Photo:  Steve DaSilva / Jalopnik
Photo: Steve DaSilva / Jalopnik

Now I’ll admit: My home setup is far from professional. I don’t have a sim racing seat, there’s nothing preventing my s1ck g4m3r ch41r from rolling away from the pedals, and the whole mounting setup for the wheel is oddly rickety with my desk’s wavy front edge. I even had to dial the force feedback on the Fanatec base down for fear of the structural integrity of my monitor mounts. It’s not perfect.

But it’s enough, enough to get a sense for what works and what doesn’t when translating the experience of driving a car to the virtual world. Out of my three points of contact — the wheel and two pedals — two were more than up to the task. But the brake pedal, that single point of failure, always led me astray.

Where the pedal falls short is exactly where the steering base proved too strong for my dinky little setup: Feedback. With the wheel, feedback is incredible — all its precise, direct-drive glory informing me exactly where my virtual front wheels are. But with the brakes, there’s no real sense of pressure. It’s hard to modulate, hard to tell when you’ve asked too much from the front tires and begun to slide.

I found myself either overcooking corners, diving in too hard and braking too late, or approaching too cautiously and costing myself seconds. It’s an inherent flaw of the design, a potentiometer on a spring won’t ever have the kind of pulsing resistance that a hydraulic system has. Controllers emulate it well, with varied vibrations through the triggers to inform you when to lay off, but the pedals simply can’t. At least, this pedal simply can’t.

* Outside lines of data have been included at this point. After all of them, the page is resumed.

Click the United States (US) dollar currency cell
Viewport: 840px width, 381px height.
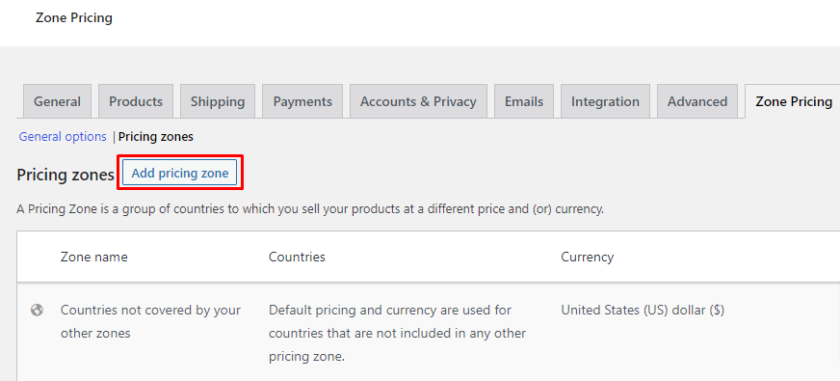pos(643,310)
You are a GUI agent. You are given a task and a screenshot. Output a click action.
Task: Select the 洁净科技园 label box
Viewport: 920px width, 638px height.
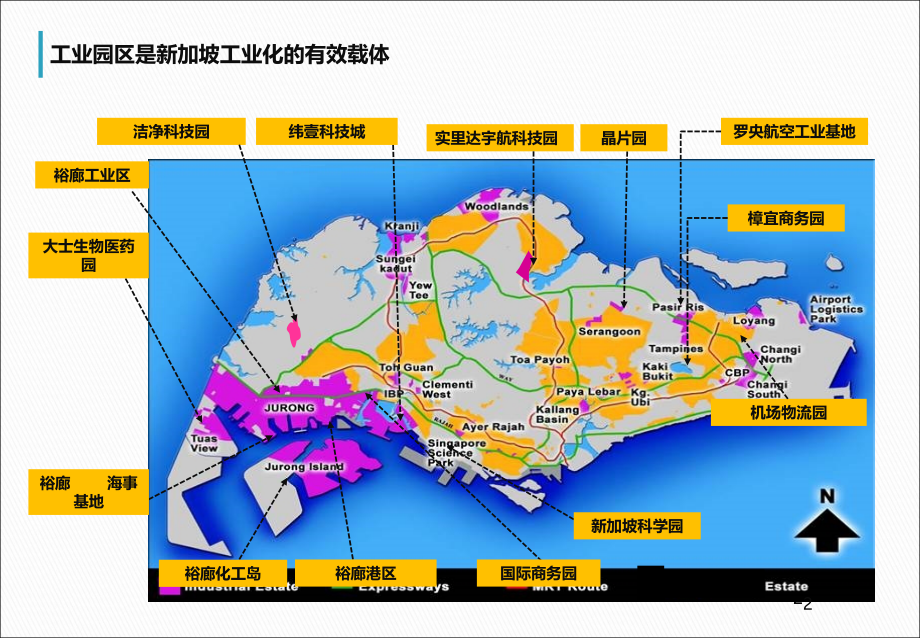(171, 129)
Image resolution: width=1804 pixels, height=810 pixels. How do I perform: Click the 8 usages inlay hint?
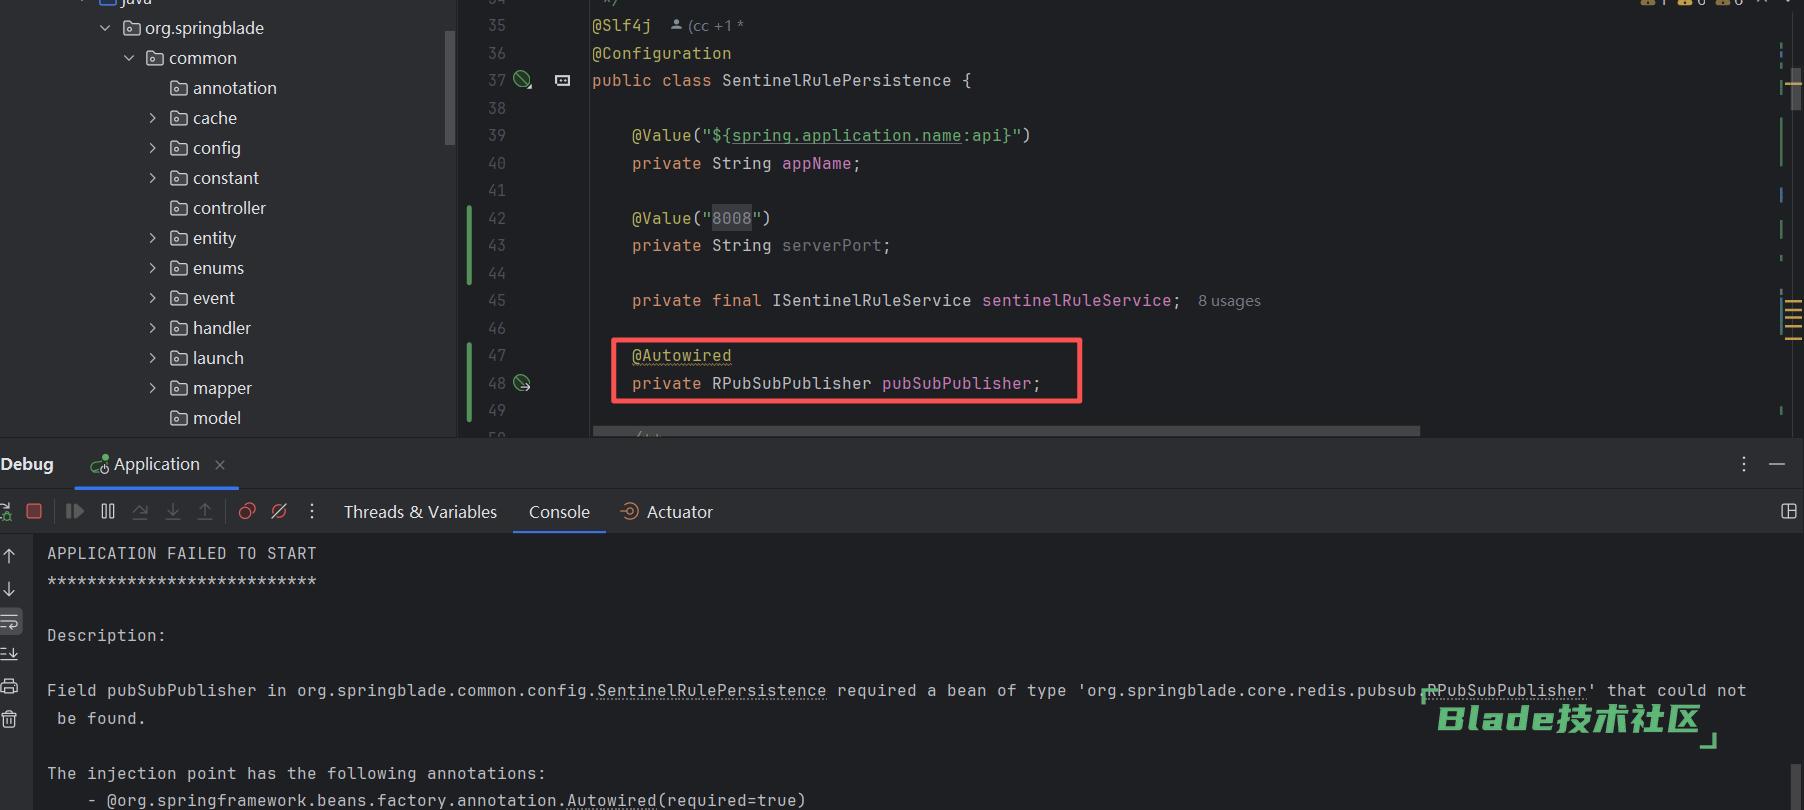coord(1229,301)
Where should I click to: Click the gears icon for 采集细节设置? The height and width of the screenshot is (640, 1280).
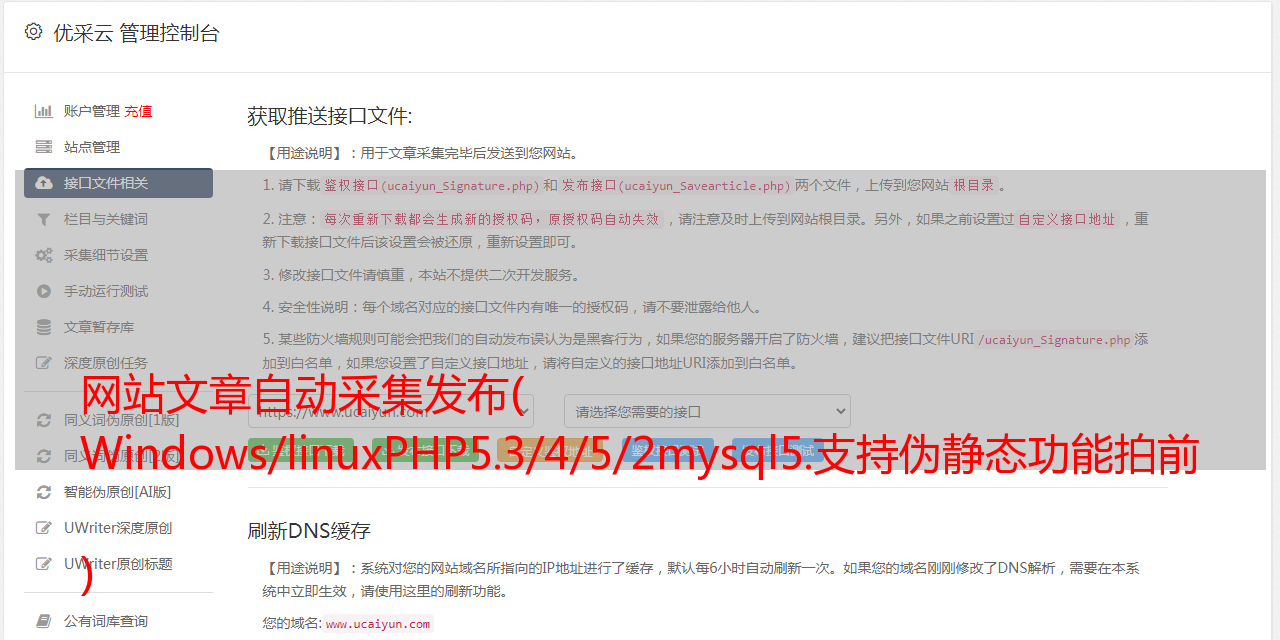tap(44, 255)
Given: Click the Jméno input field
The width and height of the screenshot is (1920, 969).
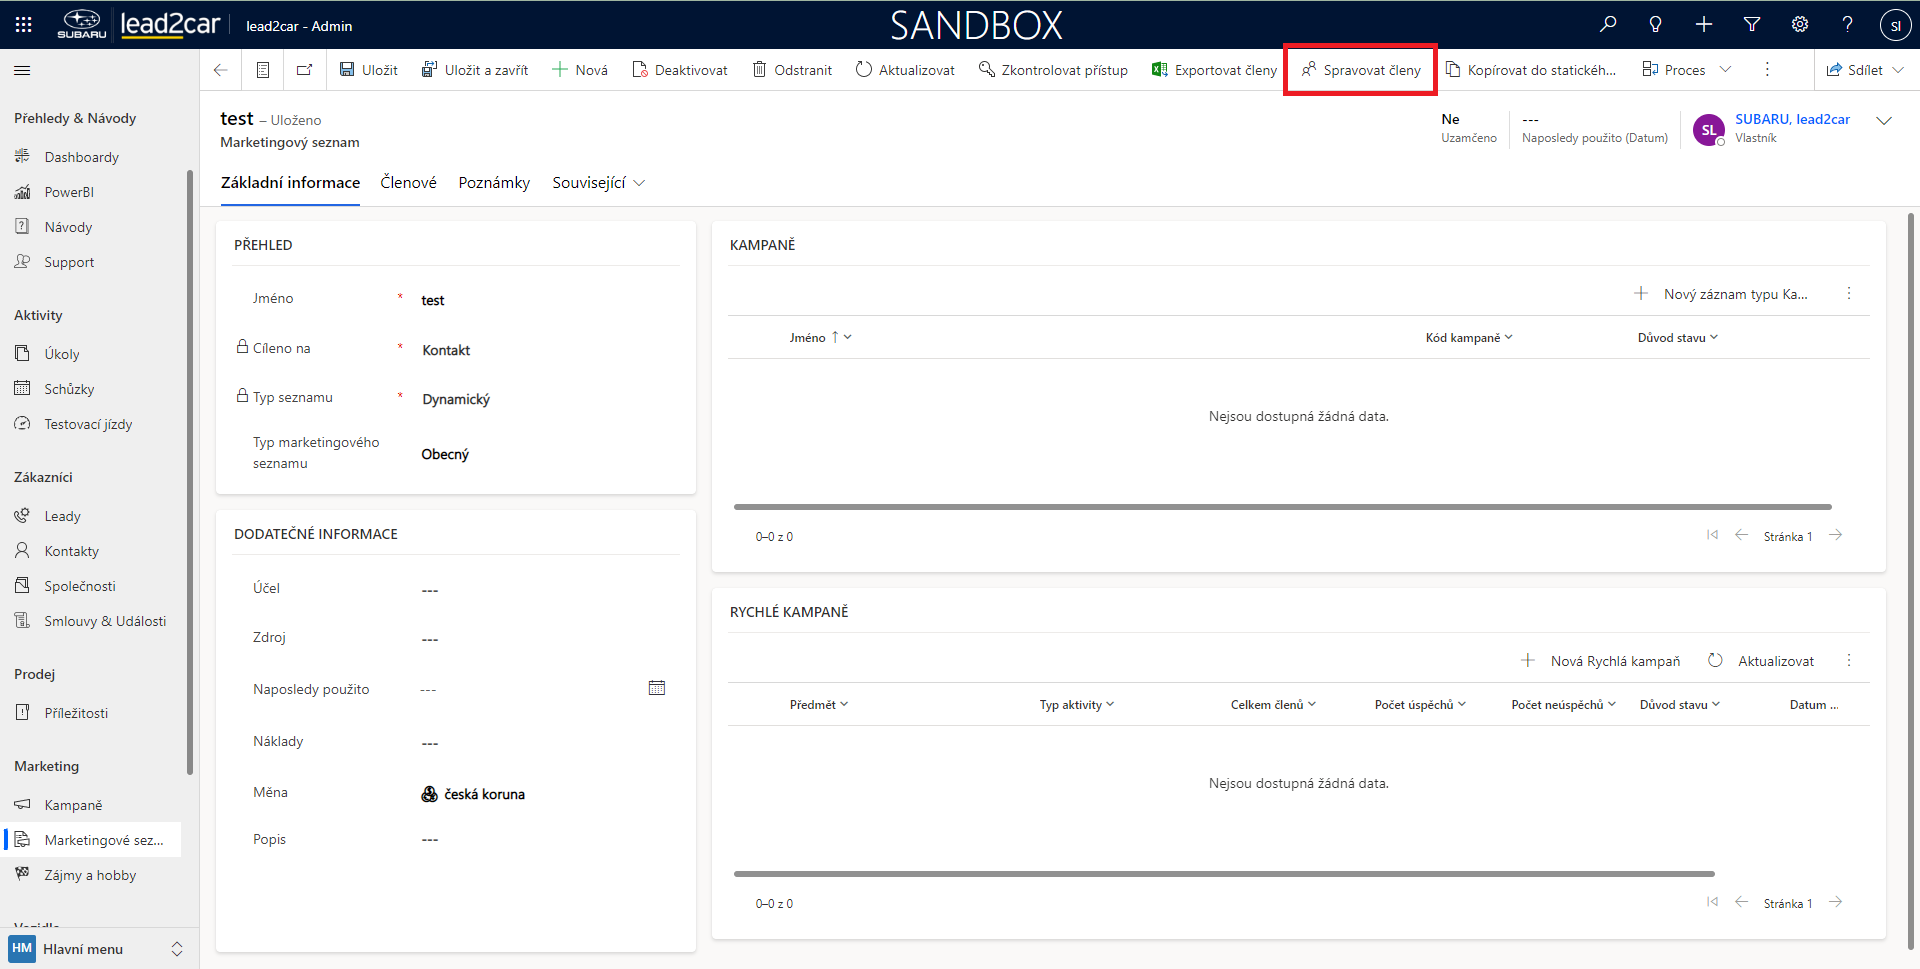Looking at the screenshot, I should [x=540, y=300].
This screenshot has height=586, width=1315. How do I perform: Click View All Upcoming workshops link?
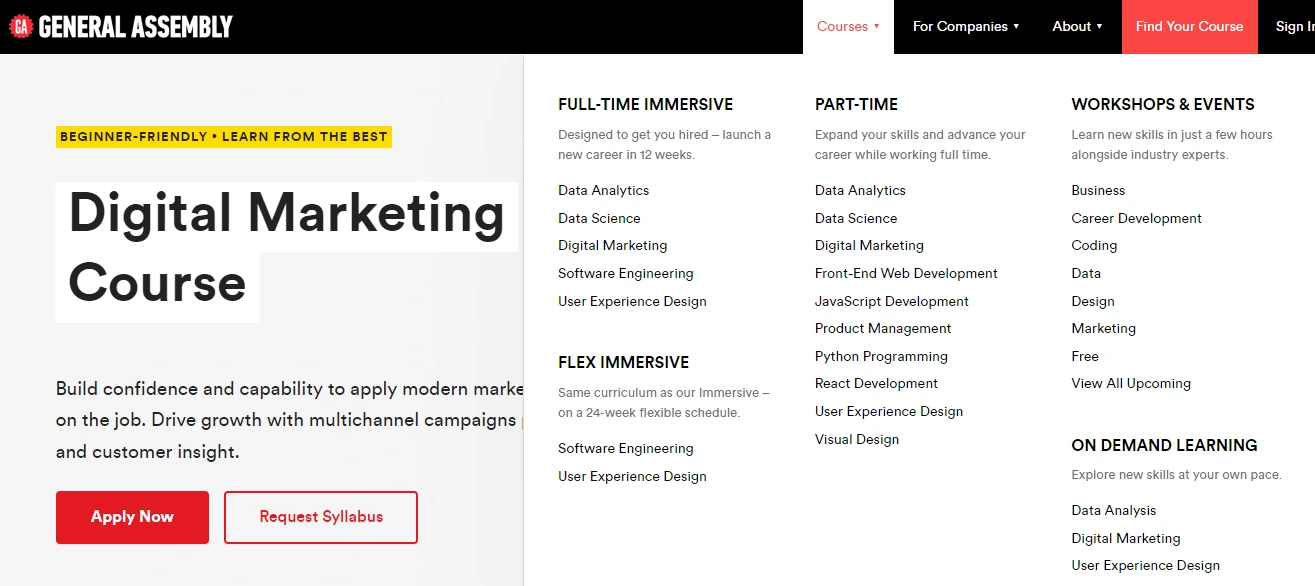click(1131, 383)
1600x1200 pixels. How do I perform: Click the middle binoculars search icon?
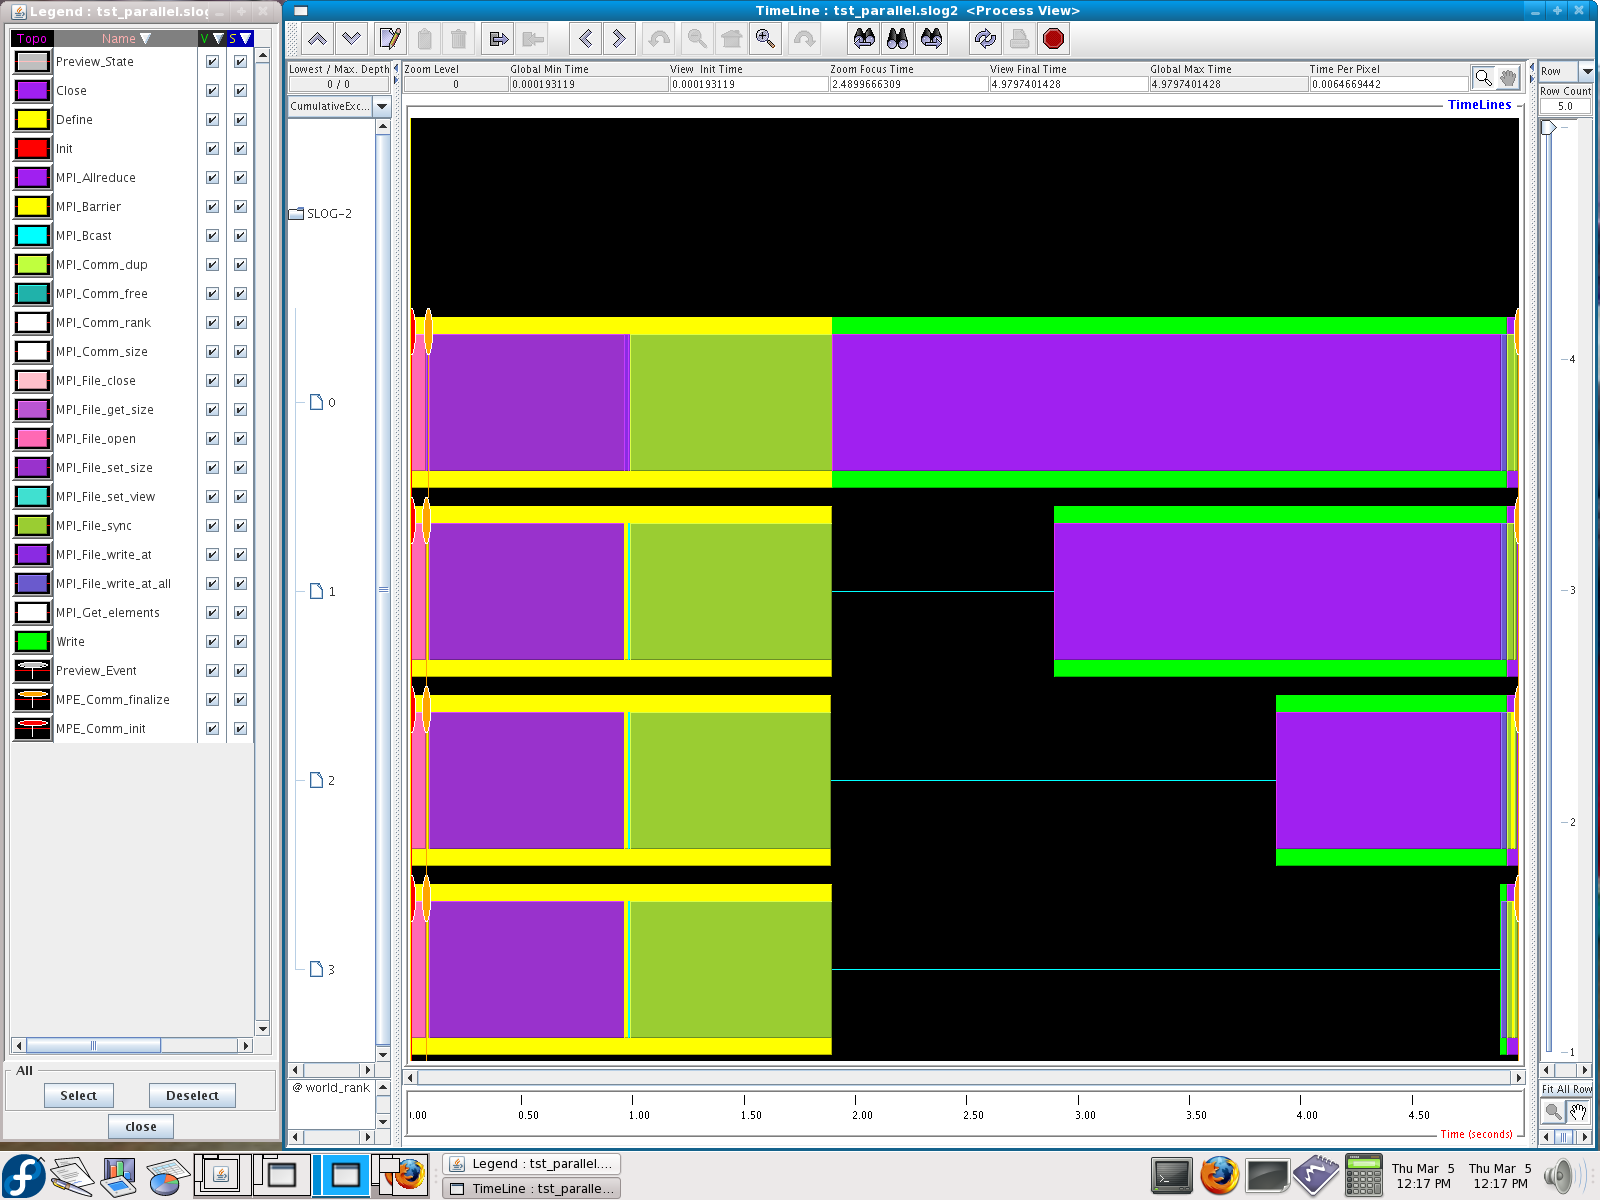[x=898, y=39]

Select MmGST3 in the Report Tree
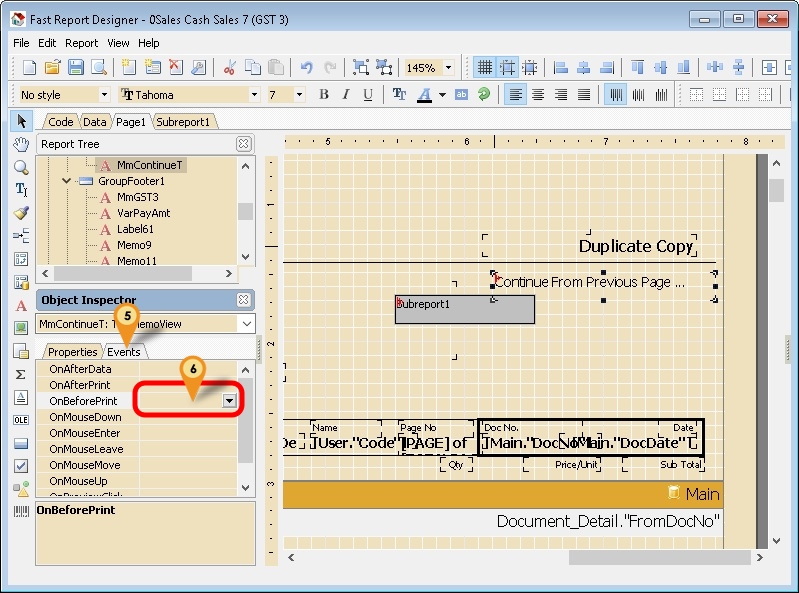pos(135,197)
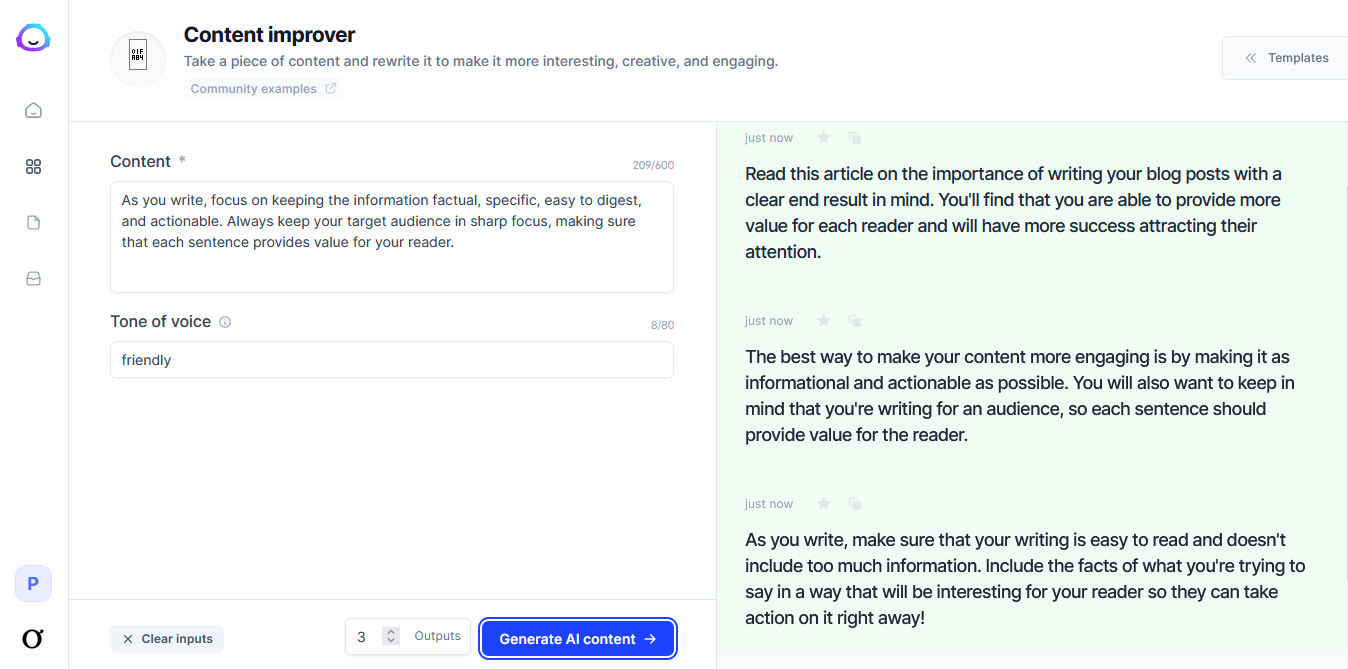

If you’ve ever looked into serious sim racing setups, you’ve likely heard of something called a “load cell” — a piece of hardware that actually does replicate that kind of hydraulic feedback. What’s more, Fanatec offers them in three-pedal setups all the time: Two standard pedals, for gas and clutch, and one with a load cell for braking.

If you’re truly serious about lap times, the load cell is worth the added cost. It’s certainly not cheap — a basic load cell pedal box will cost more than double the going rate for my two-pedal setup — but it offers the level of feedback needed to actually help you improve. The entire point of a sim setup is to allow you the precision that a real car does, rather than forcing you to settle for an analog stick and two triggers — why not get the most precise option you can?

Of course, some folks will disagree. I talked this over with Jalopnik’s resident sim racing expert Ryan Erik King, who effectively said — in much nicer words — that it was a skill issue: He doesn’t have a load cell pedal, and his sim racing has gone perfectly fine. We eventually determined that my choice in vehicle made the distinction matter more, with me eschewing his preferred purpose-built, high-downforce single seaters in favor of narrow-tired Acuras from the ‘90s, but the fact remains that Ryan doesn’t need that braking feedback to get an ideal lap time. I, apparently, do.

If you do, too, then skip the entry level of Fanatec’s lineup. The CSL wheel base is fantastic, but upgrade your pedals to a setup with a load cell. You’re already dropping beaucoup bucks on your setup, your wallet likely won’t notice the additional hit — but your feet, and your lap times, will.